Blocco di testo:
————

Ci sono giunte due domande (di una lettrice di cui ignoriamo la provenienza e di un lettore di Tropea) che chiedono se sia corretta l’esclamazione “Ah saperlo!” oppure “A saperlo!”, avendo incontrato entrambe le forme.

A(h) saperlo! Ma (non) lo sappiamo…

Il dubbio nella scelta tra una forma esclamativa costituita da una semplice vocale e una seguita dall’acca si pone solo a livello grafico nel caso di u/uh, mentre non sono usate le grafie e ed i per le interiezioni (rese con eh e ih, ma oggi pure con he e hi; sul tema si veda l’intervento di Enrico Testa sul nostro sito), anche per differenziarle dalla congiunzione e dall’articolo maschile. Meno facile è la distinzione tra o e oh, perché, a parte l’o congiunzione disgiuntiva, esiste un o interiettivo diverso da oh, che si usa prima di un vocativo. Le due forme si differenziano nella pronuncia toscana, che è alla base dello standard, perché solo o (e non oh) provoca di norma il raddoppiamento fonosintattico. Ma talvolta, e in particolare prima di Dio (che in Toscana e nello standard tradizionale viene pronunciato sempre con la d intensa), si ha, come rileva il DOP, s.v. oh Dio, una “sovrapposiz[ione] di o vocativo all’escl[amazione] oh”, che spiega, tra l’altro, “la g[ra]f[ia] oddio [oddìo] entrata in uso più tardi e oggi prevalente”. Il DELI, da parte sua, segnala che Alessandro Manzoni, nell’edizione definitiva dei Promessi Sposi (la cosiddetta quarantana, pubblicata nel 1840-42, dopo il viaggio a Firenze e la ben nota “risciacquatura in Arno”), sostituì con o “inter[iezione] rafforzativa del vocativo” vari oh dell’edizione precedente (la ventisettana, edita nel 1825-27). Anche nella Tosca di Puccini c’è una differenza tra il libretto (di Giuseppe Giacosa e Luigi Illica), dove si legge Oh! dolci baci, e lo spartito, in cui il musicista corresse O dolci baci, forse anche per raccordarlo al successivo o languide carezze.

————

Segmento dati:
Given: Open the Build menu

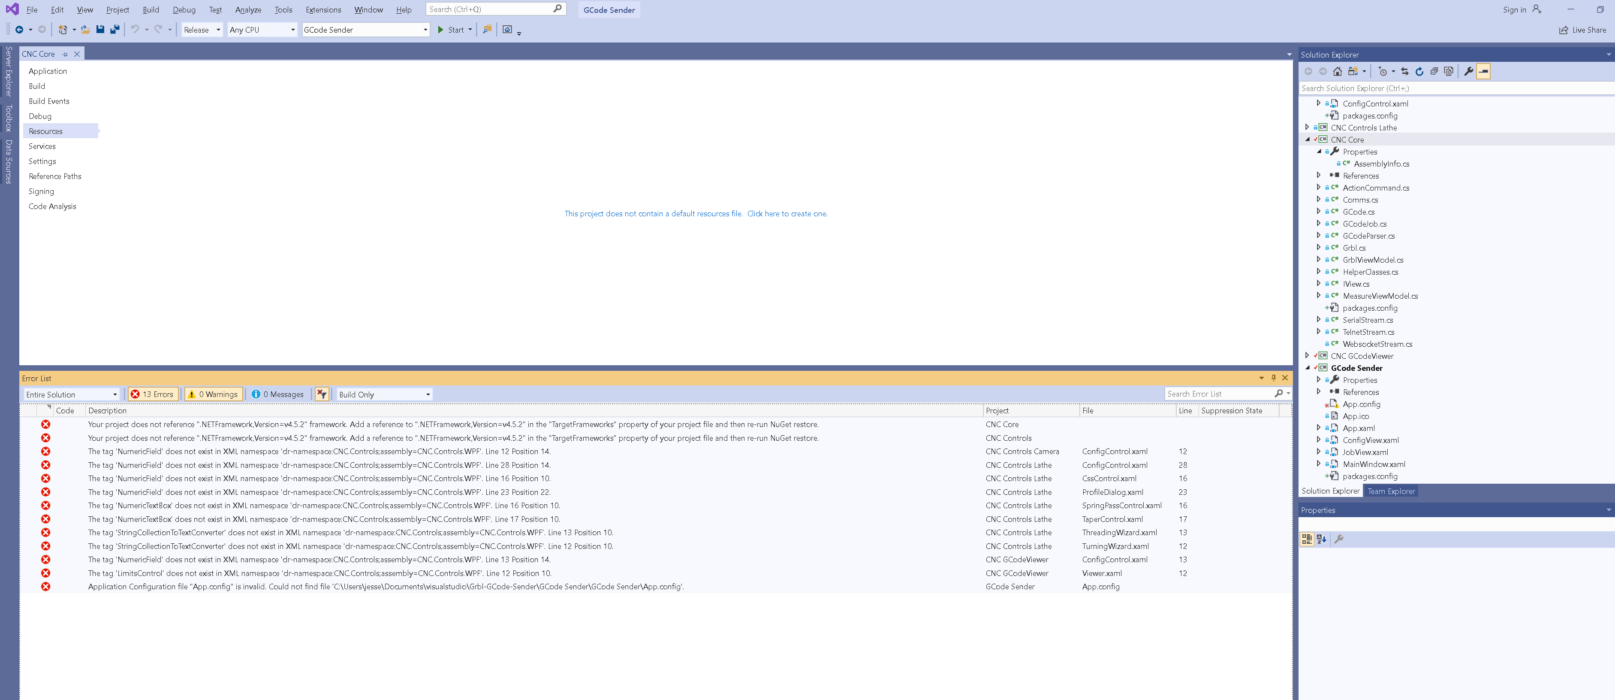Looking at the screenshot, I should (150, 9).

————

Consegna scritta A: In quali anni fu pubblicata la cosiddetta quarantana dei Promessi Sposi secondo il testo sulle interiezioni?
Consegna scritta B: Elenca tutte le persone indicate per nome nel testo sulle interiezioni.
Consegna scritta C: Prosegui il testo sulle interiezioni dopo la sua ultima frase.

Risultato esercizio A: Nel 1840-42.

Risultato esercizio B: Enrico Testa, Alessandro Manzoni, Puccini, Giuseppe Giacosa, Luigi Illica.

Risultato esercizio C:
Anche a Roma, accanto all’ah interiettivo si usa un a allocutivo, che molto probabilmente è derivato dal primo ma che, a differenza di quello, e della preposizione a, non provoca il raddoppiamento fonosintattico (cfr. Paolo D’Achille, “A Paolo, e falla finita!” Una nota sull’a allocutivo nel romanesco e nell’“italiano de Roma” [1995], in Paolo D’Achille, Claudio Giovanardi, Dal Belli ar Cipolla. Conservazione e innovazione nel romanesco contemporaneo, Roma, Carocci, 2001, pp. 29-42; Michele Loporcaro, Vincenzo Faraoni, Il costrutto allocutivo a Nando! in romanesco: fonologia, morfologia, sintassi, semantica, pragmatica, in “Zeitschrift für romanische Philologie”, 137, 2021, pp. 561-600). Dunque a Paolo, ti vuoi sbrigare! si distingue sia da ah (p)Paolo, che guaio hai combinato!, sia da a (p)Paolo ho dato i soldi ieri.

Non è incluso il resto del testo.